Understanding var file placements and autoloads

Archives Ansible Project
1

I have two questions regarding variable behavior, given my file structure

My file structure is like so:

/roles /common /provision_ec2 /vars /main.yml /developer_list.yml /tasks /main.yml /group_vars /all /settings.yml /production

First: Why does a task in /roles/provision_ec2/main.yml not automatically load a dictionary (or any list I presume) from /roles/provision_ec2/vars/developer_list.yml? Obviously vars/main.yml is going to get extremely crowded over time, do I have to load any var file not named ‘main.yml’ manually?

Second: If I have added /group_vars/all/settings.yml to the ansible-vault, and run a playbook which doesn’t call any variables from that file, I have realized I need to put in the vault password every time. It of course makes sense to me why this happens (because /all is loaded every time), but is still annoying. Is there a better way to structure my directories to avoid putting the password in every time? Or do I need to just keep it in another directory and manually load it when necessary?

Thanks a lot for the help.

2

First: Why does a task in /roles/provision_ec2/main.yml not automatically
load a dictionary (or any list I presume) from
/roles/provision_ec2/vars/developer_list.yml?

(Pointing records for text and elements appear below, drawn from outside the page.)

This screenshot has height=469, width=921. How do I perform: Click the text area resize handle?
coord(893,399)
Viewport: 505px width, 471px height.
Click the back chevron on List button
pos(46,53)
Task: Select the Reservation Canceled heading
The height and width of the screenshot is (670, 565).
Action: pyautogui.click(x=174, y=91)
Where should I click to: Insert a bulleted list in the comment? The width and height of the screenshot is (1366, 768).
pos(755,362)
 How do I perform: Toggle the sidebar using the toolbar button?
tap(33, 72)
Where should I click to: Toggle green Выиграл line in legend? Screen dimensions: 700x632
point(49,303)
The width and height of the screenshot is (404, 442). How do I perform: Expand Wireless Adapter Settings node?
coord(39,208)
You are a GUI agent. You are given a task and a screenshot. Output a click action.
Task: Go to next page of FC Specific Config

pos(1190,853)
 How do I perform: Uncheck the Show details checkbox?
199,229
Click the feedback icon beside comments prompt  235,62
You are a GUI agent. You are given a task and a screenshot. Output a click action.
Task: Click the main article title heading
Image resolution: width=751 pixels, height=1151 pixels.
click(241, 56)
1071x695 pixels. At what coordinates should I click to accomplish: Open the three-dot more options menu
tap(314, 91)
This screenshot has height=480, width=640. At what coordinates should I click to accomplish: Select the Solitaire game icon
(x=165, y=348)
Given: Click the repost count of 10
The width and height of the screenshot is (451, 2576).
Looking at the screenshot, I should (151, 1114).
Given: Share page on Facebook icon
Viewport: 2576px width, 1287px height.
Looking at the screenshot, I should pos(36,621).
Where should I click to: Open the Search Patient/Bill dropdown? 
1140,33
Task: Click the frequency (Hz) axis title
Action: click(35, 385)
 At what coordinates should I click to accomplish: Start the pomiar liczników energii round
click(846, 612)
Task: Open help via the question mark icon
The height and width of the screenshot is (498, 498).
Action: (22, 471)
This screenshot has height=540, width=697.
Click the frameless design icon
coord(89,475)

Obviously vars/main.yml is
going to get extremely crowded over time, do I have to load any var file not
named 'main.yml' manually?

it does, as long as oyoou import the role, if you are using an include
directly to tasks/main.yml you bypass role semantics and it won't get
loaded.

Second: If I have added /group_vars/all/settings.yml to the ansible-vault,
and run a playbook which doesn't call any variables from that file, I have
realized I need to put in the vault password every time. It of course makes
sense to me why this happens (because /all is loaded every time), but is
still annoying. Is there a better way to structure my directories to avoid
putting the password in every time? Or do I need to just keep it in another
directory and manually load it when necessary?

how would Ansible know that a variable inside that file is not used if
it does not decrypt the file to see which variables it has?

If you don't want a vault used in every play, don't put it in
inventory, reference it in vars_files: in the plays that need it or
set it in a group_vars dir adjacent to the plays that need it.